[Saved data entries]
>>>

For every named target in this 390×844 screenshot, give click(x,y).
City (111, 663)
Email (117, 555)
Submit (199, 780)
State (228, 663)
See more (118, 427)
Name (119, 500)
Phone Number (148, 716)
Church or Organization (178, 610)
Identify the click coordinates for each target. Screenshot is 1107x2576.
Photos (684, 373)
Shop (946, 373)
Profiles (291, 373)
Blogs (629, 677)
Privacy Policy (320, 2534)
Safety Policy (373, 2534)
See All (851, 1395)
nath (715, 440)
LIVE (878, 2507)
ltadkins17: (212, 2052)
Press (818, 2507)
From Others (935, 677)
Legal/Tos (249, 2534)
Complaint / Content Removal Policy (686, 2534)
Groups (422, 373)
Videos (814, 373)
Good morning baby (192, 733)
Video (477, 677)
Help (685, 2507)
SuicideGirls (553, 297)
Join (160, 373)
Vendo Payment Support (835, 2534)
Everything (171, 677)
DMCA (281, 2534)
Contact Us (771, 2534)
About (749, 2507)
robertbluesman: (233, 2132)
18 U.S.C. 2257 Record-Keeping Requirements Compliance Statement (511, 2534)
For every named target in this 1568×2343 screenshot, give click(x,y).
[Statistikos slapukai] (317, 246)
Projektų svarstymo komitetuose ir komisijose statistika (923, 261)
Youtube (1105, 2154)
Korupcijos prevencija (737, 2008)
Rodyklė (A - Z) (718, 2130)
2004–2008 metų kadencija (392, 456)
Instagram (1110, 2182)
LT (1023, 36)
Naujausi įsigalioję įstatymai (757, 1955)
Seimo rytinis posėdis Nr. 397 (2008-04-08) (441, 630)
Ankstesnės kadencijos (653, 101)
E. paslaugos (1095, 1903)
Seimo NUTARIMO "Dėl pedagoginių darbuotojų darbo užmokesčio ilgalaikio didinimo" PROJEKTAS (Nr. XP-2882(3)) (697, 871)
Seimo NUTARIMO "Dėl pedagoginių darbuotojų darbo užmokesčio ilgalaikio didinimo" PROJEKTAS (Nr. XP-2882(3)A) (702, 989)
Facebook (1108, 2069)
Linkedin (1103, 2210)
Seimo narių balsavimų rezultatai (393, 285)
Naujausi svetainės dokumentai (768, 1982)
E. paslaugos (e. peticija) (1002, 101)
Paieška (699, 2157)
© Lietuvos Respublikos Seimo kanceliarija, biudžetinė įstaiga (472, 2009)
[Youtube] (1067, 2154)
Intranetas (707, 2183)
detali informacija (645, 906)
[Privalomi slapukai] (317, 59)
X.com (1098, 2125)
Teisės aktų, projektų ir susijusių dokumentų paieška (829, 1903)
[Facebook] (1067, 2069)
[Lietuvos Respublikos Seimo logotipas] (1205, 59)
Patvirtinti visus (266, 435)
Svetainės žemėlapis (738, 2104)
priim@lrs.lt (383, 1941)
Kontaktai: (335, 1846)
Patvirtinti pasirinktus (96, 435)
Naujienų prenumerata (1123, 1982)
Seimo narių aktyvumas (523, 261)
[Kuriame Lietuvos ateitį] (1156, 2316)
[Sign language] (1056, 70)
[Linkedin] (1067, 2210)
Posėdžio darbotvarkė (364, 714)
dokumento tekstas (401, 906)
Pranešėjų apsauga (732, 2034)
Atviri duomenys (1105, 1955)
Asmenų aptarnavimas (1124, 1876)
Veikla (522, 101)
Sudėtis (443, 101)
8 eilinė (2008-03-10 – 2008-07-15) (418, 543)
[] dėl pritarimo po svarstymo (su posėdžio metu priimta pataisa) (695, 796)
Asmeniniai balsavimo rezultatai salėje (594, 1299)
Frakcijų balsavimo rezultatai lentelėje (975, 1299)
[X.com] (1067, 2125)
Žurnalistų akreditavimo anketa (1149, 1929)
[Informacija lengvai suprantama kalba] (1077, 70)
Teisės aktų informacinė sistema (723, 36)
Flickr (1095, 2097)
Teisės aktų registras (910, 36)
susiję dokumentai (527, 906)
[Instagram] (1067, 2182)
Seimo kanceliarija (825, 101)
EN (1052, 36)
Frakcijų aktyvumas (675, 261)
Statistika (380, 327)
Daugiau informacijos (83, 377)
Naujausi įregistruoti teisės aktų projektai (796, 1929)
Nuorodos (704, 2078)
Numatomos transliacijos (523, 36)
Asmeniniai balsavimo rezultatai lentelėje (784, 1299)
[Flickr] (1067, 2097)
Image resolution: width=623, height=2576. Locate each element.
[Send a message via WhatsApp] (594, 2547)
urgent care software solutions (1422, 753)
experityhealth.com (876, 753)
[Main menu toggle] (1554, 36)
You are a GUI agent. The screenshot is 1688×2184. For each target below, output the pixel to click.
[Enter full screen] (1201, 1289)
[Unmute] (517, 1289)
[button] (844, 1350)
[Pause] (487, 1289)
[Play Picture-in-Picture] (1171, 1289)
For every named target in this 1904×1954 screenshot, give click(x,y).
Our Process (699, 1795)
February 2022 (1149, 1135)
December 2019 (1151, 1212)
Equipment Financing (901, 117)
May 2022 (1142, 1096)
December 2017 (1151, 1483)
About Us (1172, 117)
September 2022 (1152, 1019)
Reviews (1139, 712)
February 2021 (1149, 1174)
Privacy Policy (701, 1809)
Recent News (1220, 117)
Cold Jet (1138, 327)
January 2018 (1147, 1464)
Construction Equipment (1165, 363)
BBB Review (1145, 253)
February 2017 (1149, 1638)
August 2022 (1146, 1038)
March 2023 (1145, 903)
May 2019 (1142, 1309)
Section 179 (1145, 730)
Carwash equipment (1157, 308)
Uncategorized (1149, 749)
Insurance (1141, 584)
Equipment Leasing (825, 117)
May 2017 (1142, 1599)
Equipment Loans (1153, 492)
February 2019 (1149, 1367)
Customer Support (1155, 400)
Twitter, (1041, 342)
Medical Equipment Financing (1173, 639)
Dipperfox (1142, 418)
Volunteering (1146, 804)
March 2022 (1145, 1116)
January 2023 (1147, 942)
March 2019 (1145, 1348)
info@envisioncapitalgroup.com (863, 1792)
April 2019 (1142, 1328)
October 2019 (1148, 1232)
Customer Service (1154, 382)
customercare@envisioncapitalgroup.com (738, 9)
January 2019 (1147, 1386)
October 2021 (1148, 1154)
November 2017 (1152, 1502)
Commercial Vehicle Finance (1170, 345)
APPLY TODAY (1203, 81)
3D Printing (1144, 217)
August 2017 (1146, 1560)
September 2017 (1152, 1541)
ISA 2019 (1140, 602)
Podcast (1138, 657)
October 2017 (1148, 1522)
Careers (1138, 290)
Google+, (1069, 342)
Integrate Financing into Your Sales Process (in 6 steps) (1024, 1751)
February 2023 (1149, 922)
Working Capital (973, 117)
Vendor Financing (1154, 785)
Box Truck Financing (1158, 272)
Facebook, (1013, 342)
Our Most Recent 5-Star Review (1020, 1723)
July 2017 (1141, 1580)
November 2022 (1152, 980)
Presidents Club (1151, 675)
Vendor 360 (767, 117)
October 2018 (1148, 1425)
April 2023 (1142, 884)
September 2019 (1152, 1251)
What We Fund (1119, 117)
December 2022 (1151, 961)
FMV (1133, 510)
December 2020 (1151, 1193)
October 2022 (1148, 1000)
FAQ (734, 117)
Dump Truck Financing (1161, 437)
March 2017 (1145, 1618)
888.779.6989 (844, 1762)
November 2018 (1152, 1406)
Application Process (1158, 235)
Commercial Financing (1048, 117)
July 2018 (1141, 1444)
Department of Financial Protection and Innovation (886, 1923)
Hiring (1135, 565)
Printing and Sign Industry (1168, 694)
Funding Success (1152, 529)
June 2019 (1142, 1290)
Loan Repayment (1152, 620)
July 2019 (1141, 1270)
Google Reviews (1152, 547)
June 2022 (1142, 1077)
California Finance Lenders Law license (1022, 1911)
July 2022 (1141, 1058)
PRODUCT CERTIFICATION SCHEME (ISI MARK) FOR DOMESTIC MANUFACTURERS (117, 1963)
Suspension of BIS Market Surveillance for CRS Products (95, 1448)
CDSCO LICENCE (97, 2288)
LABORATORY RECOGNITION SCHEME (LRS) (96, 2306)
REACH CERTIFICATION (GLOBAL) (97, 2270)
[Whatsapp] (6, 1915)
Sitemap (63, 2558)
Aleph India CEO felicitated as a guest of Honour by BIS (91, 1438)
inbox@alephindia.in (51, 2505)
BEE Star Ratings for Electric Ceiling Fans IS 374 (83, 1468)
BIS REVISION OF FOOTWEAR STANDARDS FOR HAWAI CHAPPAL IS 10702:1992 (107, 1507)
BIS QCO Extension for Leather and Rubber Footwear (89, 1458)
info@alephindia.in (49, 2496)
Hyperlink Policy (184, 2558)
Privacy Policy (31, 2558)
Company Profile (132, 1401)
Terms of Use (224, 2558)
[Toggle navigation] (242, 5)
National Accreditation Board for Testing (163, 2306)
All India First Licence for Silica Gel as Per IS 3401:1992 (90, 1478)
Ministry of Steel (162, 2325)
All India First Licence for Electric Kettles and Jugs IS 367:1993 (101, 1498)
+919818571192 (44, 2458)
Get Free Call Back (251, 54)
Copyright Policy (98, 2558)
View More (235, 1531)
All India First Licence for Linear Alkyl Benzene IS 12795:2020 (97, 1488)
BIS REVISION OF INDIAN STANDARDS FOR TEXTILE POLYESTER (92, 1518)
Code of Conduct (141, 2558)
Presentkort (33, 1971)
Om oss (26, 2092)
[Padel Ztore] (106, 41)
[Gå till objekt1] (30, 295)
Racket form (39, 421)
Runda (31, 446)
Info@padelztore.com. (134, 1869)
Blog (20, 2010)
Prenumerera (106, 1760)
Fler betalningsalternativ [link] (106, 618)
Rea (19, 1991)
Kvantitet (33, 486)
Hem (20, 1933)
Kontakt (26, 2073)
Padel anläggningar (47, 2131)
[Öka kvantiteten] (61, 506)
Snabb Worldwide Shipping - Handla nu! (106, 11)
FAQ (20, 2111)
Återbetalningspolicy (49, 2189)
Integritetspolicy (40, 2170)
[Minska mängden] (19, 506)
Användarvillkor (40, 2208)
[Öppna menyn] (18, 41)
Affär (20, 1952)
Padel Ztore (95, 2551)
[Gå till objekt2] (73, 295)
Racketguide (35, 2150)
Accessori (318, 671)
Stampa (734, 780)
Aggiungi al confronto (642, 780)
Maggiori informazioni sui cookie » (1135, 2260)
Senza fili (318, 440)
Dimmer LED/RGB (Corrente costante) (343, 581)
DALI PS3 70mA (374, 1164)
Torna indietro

<<<

▶ _Your instructions_:
Your output should consist solely of the lines from the beginning of the entries through the line containing "Korupcijos prevencija (737, 2008)", reproduced exactly.

▶ _Output of the task_:
For every named target in this 390×844 screenshot, give click(x,y).
City (111, 663)
Email (117, 555)
Submit (199, 780)
State (228, 663)
See more (118, 427)
Name (119, 500)
Phone Number (148, 716)
Church or Organization (178, 610)
Identify the click coordinates for each target. Screenshot is 1107x2576.
Photos (684, 373)
Shop (946, 373)
Profiles (291, 373)
Blogs (629, 677)
Privacy Policy (320, 2534)
Safety Policy (373, 2534)
See All (851, 1395)
nath (715, 440)
LIVE (878, 2507)
ltadkins17: (212, 2052)
Press (818, 2507)
From Others (935, 677)
Legal/Tos (249, 2534)
Complaint / Content Removal Policy (686, 2534)
Groups (422, 373)
Videos (814, 373)
Good morning baby (192, 733)
Video (477, 677)
Help (685, 2507)
SuicideGirls (553, 297)
Join (160, 373)
Vendo Payment Support (835, 2534)
Everything (171, 677)
DMCA (281, 2534)
Contact Us (771, 2534)
About (749, 2507)
robertbluesman: (233, 2132)
18 U.S.C. 2257 Record-Keeping Requirements Compliance Statement (511, 2534)
For every named target in this 1568×2343 screenshot, give click(x,y).
[Statistikos slapukai] (317, 246)
Projektų svarstymo komitetuose ir komisijose statistika (923, 261)
Youtube (1105, 2154)
Korupcijos prevencija (737, 2008)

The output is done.